例えば、無理に触らせることに慣れさせるのではなく、自分から近づいてくるのを待つ。
犬が拒否を示したらそれを受け入れ、あくまでも選択権は犬にあることを忘れないようにしましょう。
これにより、「この人のそばなら安心して選べる」と学習し、徐々に信頼関係が築かれていきます。
愛犬にとって「うまくできた」より「またやりたくなる」体験を

行動を増やす鍵は、犬がその行動をして「よかった」と感じることにあります。
つまり、好ましい行動の直後に犬にとって嬉しい結果があることで、その行動が強化され、繰り返されやすくなるのです。

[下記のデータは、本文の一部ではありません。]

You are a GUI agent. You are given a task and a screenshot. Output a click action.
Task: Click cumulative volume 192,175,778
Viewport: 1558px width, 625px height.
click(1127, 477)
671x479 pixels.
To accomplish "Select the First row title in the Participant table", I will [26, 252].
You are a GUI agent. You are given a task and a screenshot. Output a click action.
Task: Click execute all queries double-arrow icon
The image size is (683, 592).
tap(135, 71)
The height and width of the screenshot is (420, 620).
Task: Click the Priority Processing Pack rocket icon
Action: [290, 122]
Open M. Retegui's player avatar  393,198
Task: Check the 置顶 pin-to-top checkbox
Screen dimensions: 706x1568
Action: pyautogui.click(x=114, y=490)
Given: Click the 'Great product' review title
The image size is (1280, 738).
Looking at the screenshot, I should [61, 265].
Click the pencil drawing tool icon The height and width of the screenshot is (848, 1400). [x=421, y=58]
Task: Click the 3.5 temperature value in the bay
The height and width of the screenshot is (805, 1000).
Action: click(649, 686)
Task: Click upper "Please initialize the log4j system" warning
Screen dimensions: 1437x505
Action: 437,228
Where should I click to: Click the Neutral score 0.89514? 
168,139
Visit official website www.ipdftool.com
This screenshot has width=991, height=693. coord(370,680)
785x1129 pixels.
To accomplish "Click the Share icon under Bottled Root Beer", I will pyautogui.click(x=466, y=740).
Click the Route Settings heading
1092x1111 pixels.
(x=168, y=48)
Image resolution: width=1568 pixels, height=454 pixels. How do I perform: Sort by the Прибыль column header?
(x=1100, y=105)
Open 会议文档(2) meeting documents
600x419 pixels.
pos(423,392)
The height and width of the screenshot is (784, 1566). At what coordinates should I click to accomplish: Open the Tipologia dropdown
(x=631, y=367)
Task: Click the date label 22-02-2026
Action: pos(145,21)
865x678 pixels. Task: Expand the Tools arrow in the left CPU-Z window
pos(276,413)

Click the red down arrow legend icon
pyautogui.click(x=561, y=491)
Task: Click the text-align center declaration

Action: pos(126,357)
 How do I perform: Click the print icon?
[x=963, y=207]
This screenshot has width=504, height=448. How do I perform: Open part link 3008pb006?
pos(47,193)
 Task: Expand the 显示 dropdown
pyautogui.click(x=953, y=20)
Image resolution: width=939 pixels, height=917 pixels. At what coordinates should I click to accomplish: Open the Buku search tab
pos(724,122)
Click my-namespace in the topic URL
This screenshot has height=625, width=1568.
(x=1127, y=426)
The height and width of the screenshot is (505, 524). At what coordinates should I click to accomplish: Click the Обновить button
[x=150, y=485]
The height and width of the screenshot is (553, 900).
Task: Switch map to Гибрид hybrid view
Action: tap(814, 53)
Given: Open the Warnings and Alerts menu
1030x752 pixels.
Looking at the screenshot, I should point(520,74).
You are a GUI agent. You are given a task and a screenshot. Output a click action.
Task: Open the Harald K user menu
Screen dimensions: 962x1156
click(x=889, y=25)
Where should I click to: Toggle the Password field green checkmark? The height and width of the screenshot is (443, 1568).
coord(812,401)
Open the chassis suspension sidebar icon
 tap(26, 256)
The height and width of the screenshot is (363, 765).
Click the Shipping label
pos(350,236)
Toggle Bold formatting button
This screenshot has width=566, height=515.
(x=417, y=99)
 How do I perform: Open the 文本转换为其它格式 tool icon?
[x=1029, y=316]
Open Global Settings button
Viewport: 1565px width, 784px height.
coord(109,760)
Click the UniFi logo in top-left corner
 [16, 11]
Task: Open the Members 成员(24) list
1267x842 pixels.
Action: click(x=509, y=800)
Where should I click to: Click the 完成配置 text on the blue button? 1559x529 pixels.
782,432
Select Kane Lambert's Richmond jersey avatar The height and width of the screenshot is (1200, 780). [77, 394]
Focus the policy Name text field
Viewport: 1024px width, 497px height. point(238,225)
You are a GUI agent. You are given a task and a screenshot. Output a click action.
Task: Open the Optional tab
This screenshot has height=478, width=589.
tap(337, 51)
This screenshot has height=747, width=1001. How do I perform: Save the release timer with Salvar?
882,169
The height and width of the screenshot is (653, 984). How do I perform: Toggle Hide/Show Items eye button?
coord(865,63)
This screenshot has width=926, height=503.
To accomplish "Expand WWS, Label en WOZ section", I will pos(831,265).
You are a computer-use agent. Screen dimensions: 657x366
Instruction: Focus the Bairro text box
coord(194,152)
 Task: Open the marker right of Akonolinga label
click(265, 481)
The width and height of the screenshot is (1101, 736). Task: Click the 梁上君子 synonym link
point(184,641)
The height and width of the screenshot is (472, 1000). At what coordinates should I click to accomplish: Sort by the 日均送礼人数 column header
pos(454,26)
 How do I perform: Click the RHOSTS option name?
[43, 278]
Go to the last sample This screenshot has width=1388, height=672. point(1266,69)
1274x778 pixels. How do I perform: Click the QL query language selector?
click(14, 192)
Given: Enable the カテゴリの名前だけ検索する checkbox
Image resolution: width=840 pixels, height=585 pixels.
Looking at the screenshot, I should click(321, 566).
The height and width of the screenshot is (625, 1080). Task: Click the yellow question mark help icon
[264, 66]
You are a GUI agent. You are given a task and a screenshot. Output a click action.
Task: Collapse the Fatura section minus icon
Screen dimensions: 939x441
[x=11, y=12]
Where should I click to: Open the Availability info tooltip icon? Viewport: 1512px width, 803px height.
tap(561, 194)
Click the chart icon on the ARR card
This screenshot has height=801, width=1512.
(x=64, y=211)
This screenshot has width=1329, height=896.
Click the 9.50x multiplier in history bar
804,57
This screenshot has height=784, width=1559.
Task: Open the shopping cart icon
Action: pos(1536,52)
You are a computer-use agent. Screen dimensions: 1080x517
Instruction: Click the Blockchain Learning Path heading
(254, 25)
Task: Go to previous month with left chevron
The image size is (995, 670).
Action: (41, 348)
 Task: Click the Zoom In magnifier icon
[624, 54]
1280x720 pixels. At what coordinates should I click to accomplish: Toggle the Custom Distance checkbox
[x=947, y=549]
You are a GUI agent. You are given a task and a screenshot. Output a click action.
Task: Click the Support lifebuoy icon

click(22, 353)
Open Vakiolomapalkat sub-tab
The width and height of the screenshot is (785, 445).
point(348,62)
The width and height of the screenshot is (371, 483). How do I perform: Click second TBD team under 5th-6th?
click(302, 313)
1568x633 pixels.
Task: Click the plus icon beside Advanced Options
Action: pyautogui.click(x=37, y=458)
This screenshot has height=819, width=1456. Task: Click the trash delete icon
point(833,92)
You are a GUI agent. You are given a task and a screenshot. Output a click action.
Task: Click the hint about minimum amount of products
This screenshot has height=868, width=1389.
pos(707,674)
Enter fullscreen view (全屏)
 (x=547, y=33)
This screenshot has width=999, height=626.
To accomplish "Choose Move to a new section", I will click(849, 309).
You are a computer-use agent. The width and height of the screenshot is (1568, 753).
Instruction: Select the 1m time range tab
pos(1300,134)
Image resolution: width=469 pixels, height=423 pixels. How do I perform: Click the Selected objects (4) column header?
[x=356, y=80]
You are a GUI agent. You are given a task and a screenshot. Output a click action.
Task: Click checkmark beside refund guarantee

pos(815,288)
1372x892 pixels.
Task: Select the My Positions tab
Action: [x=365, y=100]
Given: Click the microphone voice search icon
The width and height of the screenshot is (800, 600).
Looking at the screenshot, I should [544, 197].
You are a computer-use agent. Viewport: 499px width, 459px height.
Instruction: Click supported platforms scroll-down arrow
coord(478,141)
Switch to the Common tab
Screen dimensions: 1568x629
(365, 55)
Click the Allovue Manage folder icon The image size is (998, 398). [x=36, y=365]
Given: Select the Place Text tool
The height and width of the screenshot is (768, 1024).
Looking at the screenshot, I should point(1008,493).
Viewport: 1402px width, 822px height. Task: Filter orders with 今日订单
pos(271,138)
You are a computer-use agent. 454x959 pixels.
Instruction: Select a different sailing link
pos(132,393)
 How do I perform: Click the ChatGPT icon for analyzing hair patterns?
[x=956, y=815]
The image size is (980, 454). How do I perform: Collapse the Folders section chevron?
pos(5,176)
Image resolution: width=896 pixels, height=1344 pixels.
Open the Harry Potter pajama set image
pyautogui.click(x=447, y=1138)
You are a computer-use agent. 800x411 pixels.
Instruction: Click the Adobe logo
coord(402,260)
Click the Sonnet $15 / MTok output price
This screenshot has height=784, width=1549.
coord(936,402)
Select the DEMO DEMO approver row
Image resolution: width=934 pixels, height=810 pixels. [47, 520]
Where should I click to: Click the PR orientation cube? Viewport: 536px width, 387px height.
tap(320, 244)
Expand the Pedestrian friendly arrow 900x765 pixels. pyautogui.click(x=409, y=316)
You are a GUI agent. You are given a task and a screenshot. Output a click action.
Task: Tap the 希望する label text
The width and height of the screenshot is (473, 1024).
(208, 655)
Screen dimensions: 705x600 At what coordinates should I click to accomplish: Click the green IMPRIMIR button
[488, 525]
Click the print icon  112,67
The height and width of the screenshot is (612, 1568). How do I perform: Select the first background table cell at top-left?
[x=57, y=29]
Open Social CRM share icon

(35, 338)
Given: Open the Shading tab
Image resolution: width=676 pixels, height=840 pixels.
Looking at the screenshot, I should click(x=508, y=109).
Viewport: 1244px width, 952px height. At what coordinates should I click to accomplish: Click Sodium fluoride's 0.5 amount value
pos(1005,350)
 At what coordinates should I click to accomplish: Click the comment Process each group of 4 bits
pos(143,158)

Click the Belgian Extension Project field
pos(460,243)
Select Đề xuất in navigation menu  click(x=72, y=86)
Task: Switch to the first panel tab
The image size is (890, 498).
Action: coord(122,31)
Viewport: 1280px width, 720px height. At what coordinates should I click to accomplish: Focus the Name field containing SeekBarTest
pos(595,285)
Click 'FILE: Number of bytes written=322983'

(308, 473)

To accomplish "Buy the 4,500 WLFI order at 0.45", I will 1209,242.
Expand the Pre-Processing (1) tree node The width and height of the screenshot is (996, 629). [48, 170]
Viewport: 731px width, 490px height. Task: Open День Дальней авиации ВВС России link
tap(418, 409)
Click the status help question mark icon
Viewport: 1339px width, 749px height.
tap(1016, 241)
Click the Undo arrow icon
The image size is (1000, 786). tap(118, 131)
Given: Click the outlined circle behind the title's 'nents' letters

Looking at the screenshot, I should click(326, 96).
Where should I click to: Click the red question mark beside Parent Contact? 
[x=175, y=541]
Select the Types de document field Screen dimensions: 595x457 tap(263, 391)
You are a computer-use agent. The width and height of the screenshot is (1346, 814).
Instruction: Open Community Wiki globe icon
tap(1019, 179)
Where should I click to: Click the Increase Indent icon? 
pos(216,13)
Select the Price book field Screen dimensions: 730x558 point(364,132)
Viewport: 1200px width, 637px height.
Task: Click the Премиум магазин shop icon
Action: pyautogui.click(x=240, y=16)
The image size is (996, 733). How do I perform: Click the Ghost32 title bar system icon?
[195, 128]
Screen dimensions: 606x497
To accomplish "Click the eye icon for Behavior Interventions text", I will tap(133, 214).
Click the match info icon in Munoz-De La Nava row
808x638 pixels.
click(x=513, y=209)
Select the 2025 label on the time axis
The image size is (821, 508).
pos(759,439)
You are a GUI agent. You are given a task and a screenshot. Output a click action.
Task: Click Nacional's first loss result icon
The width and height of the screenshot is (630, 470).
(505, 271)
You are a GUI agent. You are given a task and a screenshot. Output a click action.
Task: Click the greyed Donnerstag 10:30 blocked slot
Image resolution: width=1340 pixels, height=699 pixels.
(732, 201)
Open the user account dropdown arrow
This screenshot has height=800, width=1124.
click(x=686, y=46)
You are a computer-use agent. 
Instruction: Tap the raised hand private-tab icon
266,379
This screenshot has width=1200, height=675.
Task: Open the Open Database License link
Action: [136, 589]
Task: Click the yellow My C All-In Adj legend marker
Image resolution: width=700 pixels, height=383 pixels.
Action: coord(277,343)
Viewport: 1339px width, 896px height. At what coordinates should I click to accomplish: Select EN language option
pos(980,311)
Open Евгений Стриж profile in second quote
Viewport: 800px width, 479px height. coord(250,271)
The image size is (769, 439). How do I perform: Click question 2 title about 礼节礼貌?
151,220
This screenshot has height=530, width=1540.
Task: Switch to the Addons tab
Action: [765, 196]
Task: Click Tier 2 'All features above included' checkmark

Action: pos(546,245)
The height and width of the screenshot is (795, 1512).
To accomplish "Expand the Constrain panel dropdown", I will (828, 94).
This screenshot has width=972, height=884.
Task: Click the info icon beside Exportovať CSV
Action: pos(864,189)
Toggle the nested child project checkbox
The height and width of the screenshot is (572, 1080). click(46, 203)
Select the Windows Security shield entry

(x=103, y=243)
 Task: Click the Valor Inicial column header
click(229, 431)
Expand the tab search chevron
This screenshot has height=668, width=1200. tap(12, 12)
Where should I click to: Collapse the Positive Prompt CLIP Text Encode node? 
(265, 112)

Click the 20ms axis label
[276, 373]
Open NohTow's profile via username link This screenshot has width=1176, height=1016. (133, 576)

たとえば、「おすわり」ができたらおやつをあげる、アイコンタクトが取れたら優しく声をかけるなど。
ここで重要なのは、人間の満足ではなく「犬にとっての嬉しさ」が基準だということ。
小さな成功体験の積み重ねが、「この人といると楽しい」「またやってみたい」といった前向きな感情につながり、深い信頼へと育っていきます。
まとめ

信頼関係は、見えない“気持ち”ではなく、犬の“行動”を通じて確かめることができます。
愛犬がどんなときにリラックスしているのか、どんな状況を避けようとしているのか。
それを丁寧に観察し、一方的に教えるのではなく、一緒に学ぶ姿勢を大切にしましょう。